**Data extracts:**
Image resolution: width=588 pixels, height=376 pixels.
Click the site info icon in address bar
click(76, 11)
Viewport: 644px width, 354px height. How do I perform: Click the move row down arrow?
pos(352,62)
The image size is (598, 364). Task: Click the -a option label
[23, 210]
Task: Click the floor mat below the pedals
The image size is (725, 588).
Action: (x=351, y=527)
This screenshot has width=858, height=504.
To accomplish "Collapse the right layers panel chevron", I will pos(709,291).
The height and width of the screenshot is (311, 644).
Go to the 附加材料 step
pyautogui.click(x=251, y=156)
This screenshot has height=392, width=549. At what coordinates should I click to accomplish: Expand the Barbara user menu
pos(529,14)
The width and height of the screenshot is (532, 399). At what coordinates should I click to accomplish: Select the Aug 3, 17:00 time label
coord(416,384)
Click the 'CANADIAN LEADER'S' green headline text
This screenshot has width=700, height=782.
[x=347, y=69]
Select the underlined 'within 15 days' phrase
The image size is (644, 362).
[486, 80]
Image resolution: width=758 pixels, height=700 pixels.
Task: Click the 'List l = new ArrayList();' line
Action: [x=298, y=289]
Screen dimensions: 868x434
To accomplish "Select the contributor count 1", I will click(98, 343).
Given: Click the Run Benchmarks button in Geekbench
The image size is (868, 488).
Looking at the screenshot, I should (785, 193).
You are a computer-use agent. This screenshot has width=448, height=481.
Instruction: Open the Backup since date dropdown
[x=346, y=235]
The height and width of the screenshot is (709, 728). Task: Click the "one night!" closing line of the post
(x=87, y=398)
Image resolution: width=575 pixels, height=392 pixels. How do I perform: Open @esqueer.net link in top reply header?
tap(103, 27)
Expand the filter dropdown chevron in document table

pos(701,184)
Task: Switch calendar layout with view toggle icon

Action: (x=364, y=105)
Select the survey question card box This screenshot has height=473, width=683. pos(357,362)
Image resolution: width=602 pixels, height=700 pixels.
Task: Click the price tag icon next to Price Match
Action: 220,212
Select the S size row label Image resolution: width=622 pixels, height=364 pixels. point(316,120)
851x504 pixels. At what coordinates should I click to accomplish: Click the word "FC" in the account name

**What the task requires:** Produce a word-for-word copy of all the entries above.

**The completed task:**
Image resolution: width=588 pixels, height=376 pixels.
Click the site info icon in address bar
click(76, 11)
Viewport: 644px width, 354px height. How do I perform: Click the move row down arrow?
pos(352,62)
The image size is (598, 364). Task: Click the -a option label
[23, 210]
Task: Click the floor mat below the pedals
The image size is (725, 588).
Action: (x=351, y=527)
This screenshot has width=858, height=504.
To accomplish "Collapse the right layers panel chevron", I will pos(709,291).
The height and width of the screenshot is (311, 644).
Go to the 附加材料 step
pyautogui.click(x=251, y=156)
This screenshot has height=392, width=549. At what coordinates should I click to accomplish: Expand the Barbara user menu
pos(529,14)
The width and height of the screenshot is (532, 399). At what coordinates should I click to accomplish: Select the Aug 3, 17:00 time label
coord(416,384)
Click the 'CANADIAN LEADER'S' green headline text
This screenshot has width=700, height=782.
[x=347, y=69]
Select the underlined 'within 15 days' phrase
The image size is (644, 362).
[486, 80]
Image resolution: width=758 pixels, height=700 pixels.
Task: Click the 'List l = new ArrayList();' line
Action: [x=298, y=289]
Screen dimensions: 868x434
To accomplish "Select the contributor count 1", I will click(98, 343).
Given: Click the Run Benchmarks button in Geekbench
The image size is (868, 488).
Looking at the screenshot, I should (785, 193).
You are a computer-use agent. This screenshot has width=448, height=481.
Instruction: Open the Backup since date dropdown
[x=346, y=235]
The height and width of the screenshot is (709, 728). Task: Click the "one night!" closing line of the post
(x=87, y=398)
Image resolution: width=575 pixels, height=392 pixels. How do I perform: Open @esqueer.net link in top reply header?
tap(103, 27)
Expand the filter dropdown chevron in document table

pos(701,184)
Task: Switch calendar layout with view toggle icon

Action: (x=364, y=105)
Select the survey question card box This screenshot has height=473, width=683. pos(357,362)
Image resolution: width=602 pixels, height=700 pixels.
Task: Click the price tag icon next to Price Match
Action: 220,212
Select the S size row label Image resolution: width=622 pixels, height=364 pixels. point(316,120)
851x504 pixels. At what coordinates should I click to accomplish: Click the word "FC" in the account name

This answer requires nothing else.